Chlorophyll is present in every olive. As oil ages, it degrades into pyropheophytins and the lab measures exactly how far that process has gone. The lower the number, the fresher the oil. A typical medium-robust EVOO from our current harvest tests at less than 0.1. It's the floor of what the instrument can detect. PPP is also one of the most reliable markers of aged or heat-damaged oil. Olive oils blended with older or processed seed oils like canola will show elevated PPP levels regardless of what the label claims. The chemistry doesn't lie.


4.  HOW WELL IT WAS HANDLED (Peroxide Value)

Olive oil begins to oxidize the moment it is made. Oxidization matters because it doesn't just degrade the oil — it destroys the biophenols, the very compounds that deliver the health benefit. An oxidized oil isn't just stale. It's biologically inert. Peroxide measures exactly how far that process has gone and how close the oil is to rancid. Heat, light, and oxygen all accelerate it. A typical medium-robust EVOO from our current harvest tests at 3.5, well within the extra virgin threshold of 20. The number is a direct record of how the oil was handled from crush to bottle. High heat during pressing drives it up. Poor storage drives it up. Time drives it up. A low peroxide value means the oil arrived in your kitchen in the same condition it left the mill.


5.  THE FRESHNESS CLOCK (DAGs — Diacylglycerols)
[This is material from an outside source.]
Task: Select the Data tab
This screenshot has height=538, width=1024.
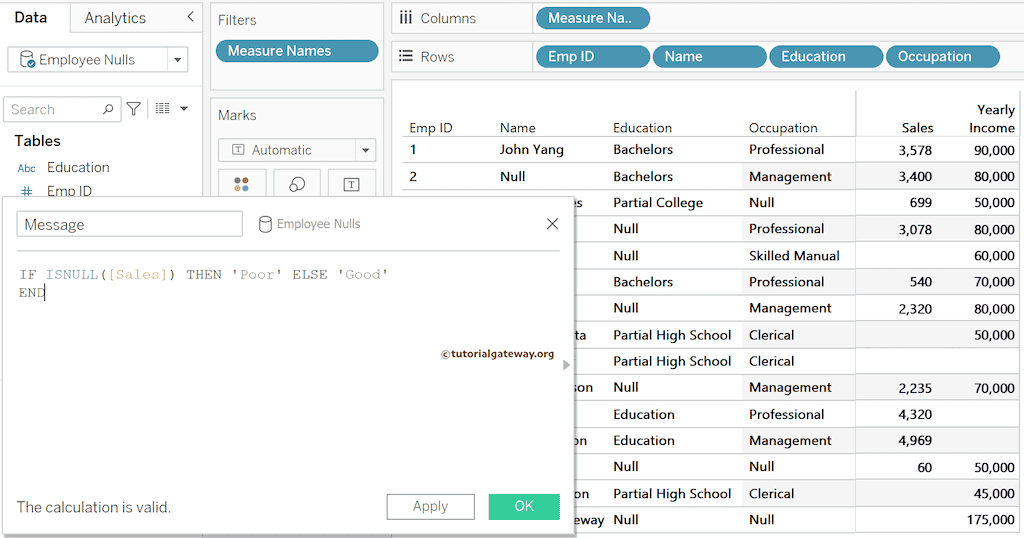Action: point(31,18)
As olive oil ages, its triglycerides, the primary fat molecules, begin to break down into diacylglycerols. The lab measures what remains. A high DAG reading means the oil is genuinely young, close to harvest, its molecular structure still intact. A typical medium-robust EVOO from our current harvest tests at an exceptionally high reading of 98.0. The threshold for extra virgin certification is 70. Below that number the oil may still carry an extra virgin label but its biological activity is already in decline. DAGs are one of the most precise freshness measurements available and among the least commonly tested by retailers. Most never test at all.


6.  THE DOMINANT FAT (Oleic Acid)

Oleic acid is the primary fat in olive oil. It's an omega-9 fatty acid that lowers LDL cholesterol, supports healthy cell function, and reduces oxidative stress in the body. The lab measures it as a percentage of total fat content. A typical medium-robust EVOO from our current harvest tests at 77.2%. We carry no oil below 75%. For context, canola and vegetable oils deliver oleic acid at a fraction of that level, without any of the accompanying biophenols, tocopherols, or squalene that make EVOO biologically distinct. The fat profile alone doesn't tell the whole story. But it tells a significant part of it.
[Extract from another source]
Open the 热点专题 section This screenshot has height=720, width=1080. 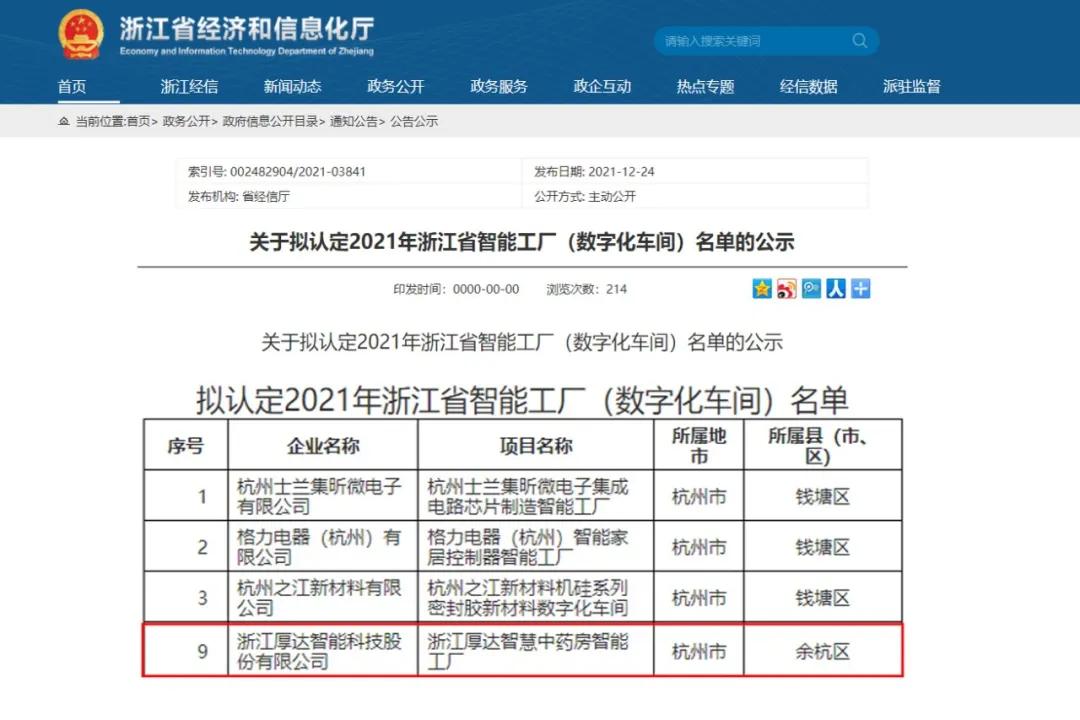tap(705, 86)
7. THE ANTIOXIDANT THAT PROTECTS THE PROTECTOR (A-Tocopherols — Vitamin E)

Tocopherols are natural antioxidants present in every fresh olive. Their job is to protect the oil itself, shielding the biophenols from degradation when exposed to oxygen and light. In doing that work they also deliver direct nutritional value. Alpha-tocopherol is vitamin E in its most bioavailable form. A typical medium-robust EVOO from our current harvest tests at 278 mg/kg, well into the upper range of 98 to 370 mg/kg documented across fresh EVOOs. The relationship is direct: the higher the biophenol count, the higher the tocopherols. They travel together. A high tocopherol reading is independent confirmation that the biophenols are present, active, and protected.
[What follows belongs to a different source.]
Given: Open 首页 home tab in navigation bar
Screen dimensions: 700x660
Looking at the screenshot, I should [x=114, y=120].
8.  THE COMPOUND INDUSTRIAL PROCESSING DESTROYS (Squalene)

Squalene is a naturally occurring compound in every olive with antioxidant, anti-inflammatory, and antibacterial properties. Fresh EVOO contains between 200 and 7,500 mg/kg depending on variety. A typical medium-robust EVOO from our current harvest tests at 7,500, the top of that range. Canola, vegetable, and other industrially processed seed oils contain only a fraction of this level. The reason? Industrial processing, applying heat and deodorization, strip it out. In unprocessed EVOO it is present, measurable, and active. The lab confirms exactly how much made it through.


The Health Centre gathers research and process knowledge behind what you experience in your kitchen. Evidence made simple, so you can cook with confidence. Always educational, it doesn't replace guidance from your healthcare professional.